• [Exercise details] The records below are to be transcribed in full, exactly as given.

*** Opening Extracted material ***

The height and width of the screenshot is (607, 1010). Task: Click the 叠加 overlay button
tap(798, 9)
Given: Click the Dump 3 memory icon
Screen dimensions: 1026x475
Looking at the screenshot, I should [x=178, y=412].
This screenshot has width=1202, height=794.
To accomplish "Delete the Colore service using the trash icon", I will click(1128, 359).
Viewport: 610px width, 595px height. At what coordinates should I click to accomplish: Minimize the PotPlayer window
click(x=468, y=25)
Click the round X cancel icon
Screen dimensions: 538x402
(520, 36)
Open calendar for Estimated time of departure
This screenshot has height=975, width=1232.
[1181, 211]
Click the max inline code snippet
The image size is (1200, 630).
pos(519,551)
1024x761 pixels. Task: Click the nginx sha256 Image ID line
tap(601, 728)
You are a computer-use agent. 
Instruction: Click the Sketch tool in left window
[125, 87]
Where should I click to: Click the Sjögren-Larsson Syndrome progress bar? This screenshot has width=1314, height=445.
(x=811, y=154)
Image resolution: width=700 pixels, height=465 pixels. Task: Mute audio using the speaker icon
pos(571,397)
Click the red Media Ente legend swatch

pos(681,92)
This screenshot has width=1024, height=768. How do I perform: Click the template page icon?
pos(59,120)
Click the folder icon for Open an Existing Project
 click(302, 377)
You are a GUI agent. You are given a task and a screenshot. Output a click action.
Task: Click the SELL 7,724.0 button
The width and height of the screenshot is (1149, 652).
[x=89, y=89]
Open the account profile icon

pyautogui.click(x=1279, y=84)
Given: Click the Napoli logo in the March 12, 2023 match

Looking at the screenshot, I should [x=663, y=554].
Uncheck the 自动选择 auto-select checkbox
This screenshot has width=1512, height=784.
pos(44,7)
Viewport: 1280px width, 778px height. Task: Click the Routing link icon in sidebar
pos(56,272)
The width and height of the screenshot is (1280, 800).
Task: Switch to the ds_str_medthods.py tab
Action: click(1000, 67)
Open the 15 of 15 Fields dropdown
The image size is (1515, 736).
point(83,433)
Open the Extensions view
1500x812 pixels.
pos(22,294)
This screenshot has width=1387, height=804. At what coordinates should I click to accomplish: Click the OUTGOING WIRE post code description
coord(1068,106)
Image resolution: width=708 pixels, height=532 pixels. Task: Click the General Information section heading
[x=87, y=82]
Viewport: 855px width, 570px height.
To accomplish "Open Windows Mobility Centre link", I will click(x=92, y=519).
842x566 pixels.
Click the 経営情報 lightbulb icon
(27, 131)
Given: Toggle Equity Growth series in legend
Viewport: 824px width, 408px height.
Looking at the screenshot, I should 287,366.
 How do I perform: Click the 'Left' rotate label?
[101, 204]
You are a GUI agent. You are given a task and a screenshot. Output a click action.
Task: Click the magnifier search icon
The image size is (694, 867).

*** Closing Extracted material ***

• [Task solution]
The height and width of the screenshot is (607, 1010). Task: Click the 叠加 overlay button
tap(798, 9)
Given: Click the Dump 3 memory icon
Screen dimensions: 1026x475
Looking at the screenshot, I should [x=178, y=412].
This screenshot has width=1202, height=794.
To accomplish "Delete the Colore service using the trash icon", I will click(1128, 359).
Viewport: 610px width, 595px height. At what coordinates should I click to accomplish: Minimize the PotPlayer window
click(x=468, y=25)
Click the round X cancel icon
Screen dimensions: 538x402
(520, 36)
Open calendar for Estimated time of departure
This screenshot has height=975, width=1232.
[1181, 211]
Click the max inline code snippet
The image size is (1200, 630).
pos(519,551)
1024x761 pixels. Task: Click the nginx sha256 Image ID line
tap(601, 728)
You are a computer-use agent. 
Instruction: Click the Sketch tool in left window
[125, 87]
Where should I click to: Click the Sjögren-Larsson Syndrome progress bar? This screenshot has width=1314, height=445.
(x=811, y=154)
Image resolution: width=700 pixels, height=465 pixels. Task: Mute audio using the speaker icon
pos(571,397)
Click the red Media Ente legend swatch

pos(681,92)
This screenshot has width=1024, height=768. How do I perform: Click the template page icon?
pos(59,120)
Click the folder icon for Open an Existing Project
 click(302, 377)
You are a GUI agent. You are given a task and a screenshot. Output a click action.
Task: Click the SELL 7,724.0 button
The width and height of the screenshot is (1149, 652).
[x=89, y=89]
Open the account profile icon

pyautogui.click(x=1279, y=84)
Given: Click the Napoli logo in the March 12, 2023 match

Looking at the screenshot, I should [x=663, y=554].
Uncheck the 自动选择 auto-select checkbox
This screenshot has width=1512, height=784.
pos(44,7)
Viewport: 1280px width, 778px height. Task: Click the Routing link icon in sidebar
pos(56,272)
The width and height of the screenshot is (1280, 800).
Task: Switch to the ds_str_medthods.py tab
Action: click(1000, 67)
Open the 15 of 15 Fields dropdown
The image size is (1515, 736).
point(83,433)
Open the Extensions view
1500x812 pixels.
pos(22,294)
This screenshot has width=1387, height=804. At what coordinates should I click to accomplish: Click the OUTGOING WIRE post code description
coord(1068,106)
Image resolution: width=708 pixels, height=532 pixels. Task: Click the General Information section heading
[x=87, y=82]
Viewport: 855px width, 570px height.
To accomplish "Open Windows Mobility Centre link", I will click(x=92, y=519).
842x566 pixels.
Click the 経営情報 lightbulb icon
(27, 131)
Given: Toggle Equity Growth series in legend
Viewport: 824px width, 408px height.
Looking at the screenshot, I should 287,366.
 How do I perform: Click the 'Left' rotate label?
[101, 204]
You are a GUI agent. You are given a task and a screenshot. Output a click action.
Task: Click the magnifier search icon
The image size is (694, 867).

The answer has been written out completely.